Text under study:
►

Has ISIS Crossed a New Red Line?

Iraq claims the Islamic State used chlorine gas in at least three attacks since the group's summer offensive.

Throughout this unrelenting spate of recent Middle Eastern conflicts, the specter of chemical weapons have spurred the drawing of red lines and the sending of arms. For ISIS, its bloody advance across Iraq and Syria was cause enough to inspire American airstrikes as well as the arming of opposition forces, but now the radical Sunni Islamist group is also being accused of committing attacks using chemical weapons.

According to Iraqi officials, an Islamic State attack in September caused 11 Iraqi policemen in the town of Dhuluiya to seek treatment for symptoms consistent with chlorine gas poisoning. The Washington Post noted that this was the first confirmed use of chemical weapons by ISIS, adding that Iraq's Defense Ministry accounts of the events fit and that doctors declared the officers' symptoms resembled those of chlorine poisoning.

Iraqi officials also claim that ISIS used chlorine gas in two other attacks, though corroborating details of those incidents have not been released. Fortunately for the officers, the gas did not cause any fatalities. Qandeel Khalil, Dhuluiya's chief of police, told The Wall Street Journal, “Luckily, the effect of the chlorine was not that strong.”

◄

Dataset extract:
►

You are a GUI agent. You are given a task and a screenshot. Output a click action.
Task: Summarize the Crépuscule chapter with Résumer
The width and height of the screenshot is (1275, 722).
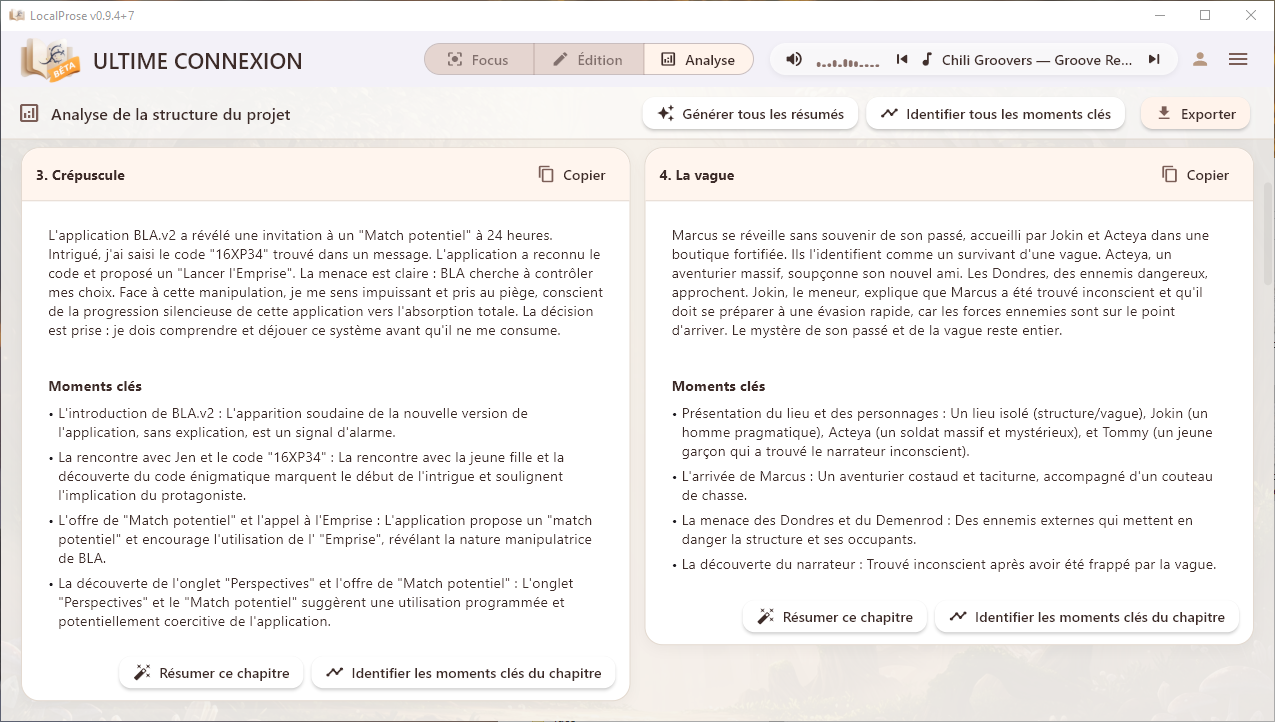(211, 673)
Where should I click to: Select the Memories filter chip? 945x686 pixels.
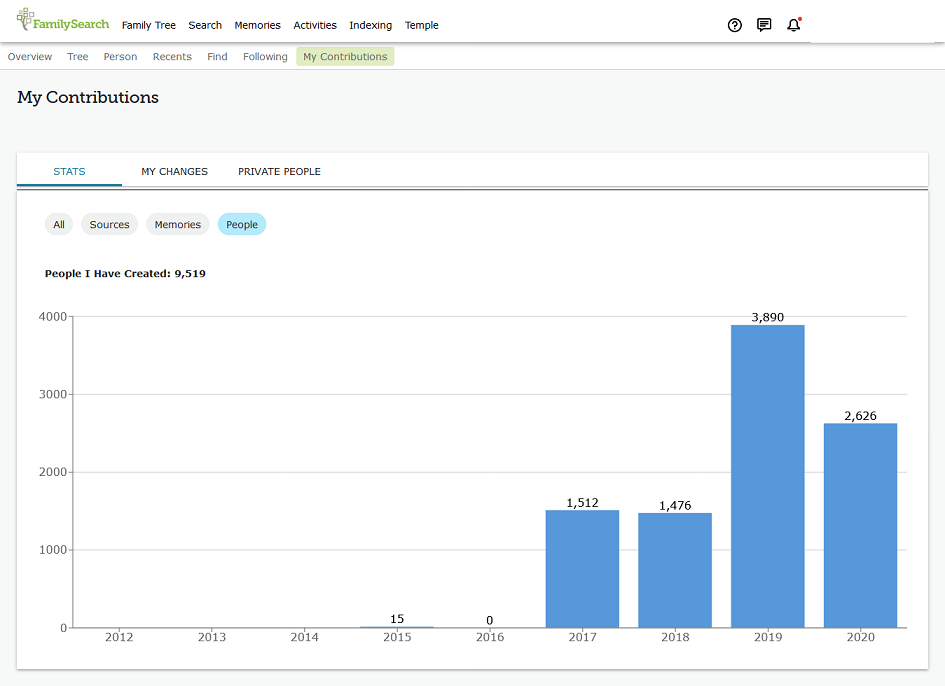178,224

◄

Problems to solve:
[1] Answer these questions from the article on ISIS and chlorine gas.
(a) How many Iraqi policemen sought treatment after the September attack, and in which town?
(b) Which newspaper noted that this was the first confirmed use of chemical weapons by ISIS?
(c) Who is Dhuluiya's chief of police?
[2] Reproduce the part of the article on ISIS and chlorine gas between "Has ISIS Crossed" and "using chemical weapons.", inclusive.
[3] Write what comes next in the article on ISIS and chlorine gas, picking up after its final sentence.

Responses to the tasks:
[1]
(a) 11 policemen, in Dhuluiya.
(b) The Washington Post.
(c) Qandeel Khalil.

[2]
Has ISIS Crossed a New Red Line?

Iraq claims the Islamic State used chlorine gas in at least three attacks since the group's summer offensive.

Throughout this unrelenting spate of recent Middle Eastern conflicts, the specter of chemical weapons have spurred the drawing of red lines and the sending of arms. For ISIS, its bloody advance across Iraq and Syria was cause enough to inspire American airstrikes as well as the arming of opposition forces, but now the radical Sunni Islamist group is also being accused of committing attacks using chemical weapons.

[3]
Speaking of the three Iraqi accusations, National Security Council spokesman Alistair Baskey told The New York Times: "We are aware of the reports but cannot confirm details and are seeking additional information. The use of chlorine as a chemical weapon is an abhorrent act. These recent allegations underscore the importance of our work to eliminate chemical weapons in this volatile region.”

If confirmed, these attacks would be the first chemical weapons attacks in Iraq in several years. At the State Department on Friday, U.S. Secretary of State John Kerry said that while the reports won't necessarily shift America's policy vis-à-vis ISIS, “it obviously can affect tactical decisions within that strategy.”